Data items

####################

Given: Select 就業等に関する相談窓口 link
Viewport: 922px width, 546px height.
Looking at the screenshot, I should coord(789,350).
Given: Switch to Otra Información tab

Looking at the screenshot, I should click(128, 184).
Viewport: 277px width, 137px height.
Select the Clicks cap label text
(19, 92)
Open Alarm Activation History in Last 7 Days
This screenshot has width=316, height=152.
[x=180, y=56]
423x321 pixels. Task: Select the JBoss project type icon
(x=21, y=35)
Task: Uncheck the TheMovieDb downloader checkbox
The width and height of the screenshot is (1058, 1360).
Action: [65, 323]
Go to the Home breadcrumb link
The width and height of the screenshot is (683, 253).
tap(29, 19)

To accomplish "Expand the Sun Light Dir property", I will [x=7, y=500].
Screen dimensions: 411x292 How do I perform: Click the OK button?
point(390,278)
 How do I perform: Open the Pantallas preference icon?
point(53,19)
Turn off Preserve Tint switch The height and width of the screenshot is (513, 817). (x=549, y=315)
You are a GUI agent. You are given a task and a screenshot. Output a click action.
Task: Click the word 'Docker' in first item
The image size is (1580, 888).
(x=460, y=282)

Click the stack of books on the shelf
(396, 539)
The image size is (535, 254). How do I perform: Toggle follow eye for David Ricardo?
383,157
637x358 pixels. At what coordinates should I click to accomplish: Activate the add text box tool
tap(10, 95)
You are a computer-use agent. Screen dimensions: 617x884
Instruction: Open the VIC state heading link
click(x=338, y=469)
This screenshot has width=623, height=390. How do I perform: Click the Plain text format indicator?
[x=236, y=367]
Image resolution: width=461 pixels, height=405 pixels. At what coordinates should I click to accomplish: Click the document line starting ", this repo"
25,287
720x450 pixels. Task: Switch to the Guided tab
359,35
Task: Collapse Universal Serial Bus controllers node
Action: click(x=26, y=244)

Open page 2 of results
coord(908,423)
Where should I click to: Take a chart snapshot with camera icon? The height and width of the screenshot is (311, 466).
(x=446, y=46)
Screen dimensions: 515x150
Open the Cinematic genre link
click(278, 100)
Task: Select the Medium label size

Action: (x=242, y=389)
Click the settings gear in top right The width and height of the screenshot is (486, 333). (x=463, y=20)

####################

--- TASK OBJECTIVE ---
Repeat every line of the records above exactly.

--- FINISHED TASK ---
Given: Select 就業等に関する相談窓口 link
Viewport: 922px width, 546px height.
Looking at the screenshot, I should coord(789,350).
Given: Switch to Otra Información tab

Looking at the screenshot, I should click(128, 184).
Viewport: 277px width, 137px height.
Select the Clicks cap label text
(19, 92)
Open Alarm Activation History in Last 7 Days
This screenshot has width=316, height=152.
[x=180, y=56]
423x321 pixels. Task: Select the JBoss project type icon
(x=21, y=35)
Task: Uncheck the TheMovieDb downloader checkbox
The width and height of the screenshot is (1058, 1360).
Action: [65, 323]
Go to the Home breadcrumb link
The width and height of the screenshot is (683, 253).
tap(29, 19)

To accomplish "Expand the Sun Light Dir property", I will [x=7, y=500].
Screen dimensions: 411x292 How do I perform: Click the OK button?
point(390,278)
 How do I perform: Open the Pantallas preference icon?
point(53,19)
Turn off Preserve Tint switch The height and width of the screenshot is (513, 817). (x=549, y=315)
You are a GUI agent. You are given a task and a screenshot. Output a click action.
Task: Click the word 'Docker' in first item
The image size is (1580, 888).
(x=460, y=282)

Click the stack of books on the shelf
(396, 539)
The image size is (535, 254). How do I perform: Toggle follow eye for David Ricardo?
383,157
637x358 pixels. At what coordinates should I click to accomplish: Activate the add text box tool
tap(10, 95)
You are a computer-use agent. Screen dimensions: 617x884
Instruction: Open the VIC state heading link
click(x=338, y=469)
This screenshot has width=623, height=390. How do I perform: Click the Plain text format indicator?
[x=236, y=367]
Image resolution: width=461 pixels, height=405 pixels. At what coordinates should I click to accomplish: Click the document line starting ", this repo"
25,287
720x450 pixels. Task: Switch to the Guided tab
359,35
Task: Collapse Universal Serial Bus controllers node
Action: click(x=26, y=244)

Open page 2 of results
coord(908,423)
Where should I click to: Take a chart snapshot with camera icon? The height and width of the screenshot is (311, 466).
(x=446, y=46)
Screen dimensions: 515x150
Open the Cinematic genre link
click(278, 100)
Task: Select the Medium label size

Action: (x=242, y=389)
Click the settings gear in top right The width and height of the screenshot is (486, 333). (x=463, y=20)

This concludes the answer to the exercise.